La reforma tan anunciada
Las críticas al Estado no son recientes. Recordemos la «boutade» de Mario Benedetti en su libro El país de la cola de paja, editado a comienzos de los sesenta: «El Uruguay es la primera oficina pública llevada a la categoría de república». El escritor resumía así, y reflejaba, un sentimiento que ya por entonces se había instalado en la sociedad, un sentimiento que condenaba a ese «ogro filantrópico», al decir de Octavio Paz, por su tamaño, su pesadez, sus trabas burocráticas y sus funcionarios percibidos como parásitos holgazanes cuyos estipendios, aunque modestos, significaban erogaciones excesivas para el erario.
En los noventa, el presidente Lacalle emitió un comentario que también sintetizaba con crudeza su profundo desprecio por los empleados estatales: «Ellos hacen como que trabajan, y yo hago como que les pago». Tiempo después, aparecieron adhesivos en la luneta trasera de infinidad de automóviles con la frase «Bajen el costo del Estado, ¡por favor!».
A todo esto se sumó el corpus doctrinario del fundamentalismo neoliberal, de la Escuela de Chicago y del Consenso de Washington, que pregonaba minimizar el papel del Estado y achicarlo casi hasta hacerlo desaparecer. El motor del crecimiento económico y de la consiguiente felicidad de los pueblos es la actividad privada, son los heroicos empresarios que ven trabado su sano afán de lucro por un fisco voraz y por normas burocráticas aplicadas con saña por funcionarios ineficientes.

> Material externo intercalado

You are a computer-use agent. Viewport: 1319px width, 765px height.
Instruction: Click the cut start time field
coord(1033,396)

Para los dogmas del neoliberalismo, el desiderátum era la vuelta al Estado juez y gendarme, sin injerencia alguna en la actividad económica que sólo debe regirse por el sacrosanto mercado regulador.

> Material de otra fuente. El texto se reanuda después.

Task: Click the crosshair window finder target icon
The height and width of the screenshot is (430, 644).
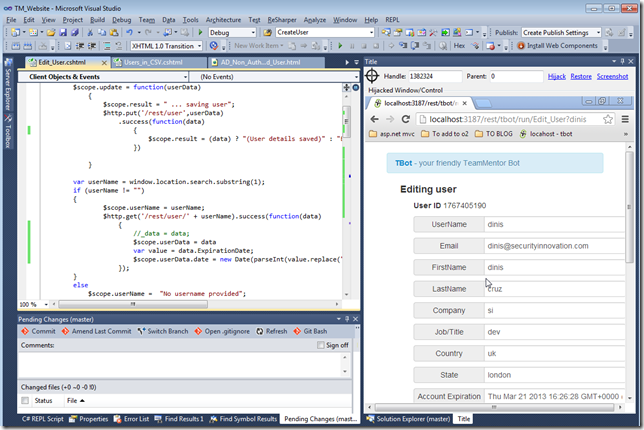Action: [x=371, y=76]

Las experiencias privatizadoras en distintos países desde la Gran Bretaña de Tatcher hasta la Argentina de Menem demostraron la falsedad del dogma neoliberal: la empresa privada también puede ser ineficiente. Esas experiencias, empero, no parecen haber desterrado el neoliberalismo de la mentalidad de algunos fundamentalistas vernáculos, quienes siguen clamando por minimizar el Estado y, sobre todo, por achicar la plantilla de funcionarios. Daría la impresión de que todo se reduce a eliminar empleados públicos, únicos responsables de la voracidad fiscal y de las trabas burocráticas; se llega incluso a la exigencia de terminar con la inamovilidad de los trabajadores estatales sin advertir o soslayando el hecho de que están previstas varias causales de destitución, incluyendo la ineptitud. La diferencia con los asalariados de la actividad privada radica en que los públicos no están sujetos a los avatares de la salud financiera de la empresa, o a la arbitrariedad o el capricho de un patrón que puede despedirlos cuando se le antoje. Como con acierto ha dicho el presidente Mujica: los funcionarios «no son otra cosa que la consecuencia de una hipertrofia mucho más genérica y grande, que viene en brazos de nuestra propia historia, de nuestra propia construcción nacional».
En resumen, de lo que se trata es de racionalizar los recursos humanos; equiparar las remuneraciones; redistribuir de la mejor manera posible el personal, y redignificar la función pública. Eso, en cuanto al funcionariado. Pero donde hay que poner el acento es en lo que tiene que ver con toda la pesadilla de trámites inútiles que parecen haber sido creados por una mente enfermiza dispuesta a entorpecerlo todo y a mortificar al ciudadano.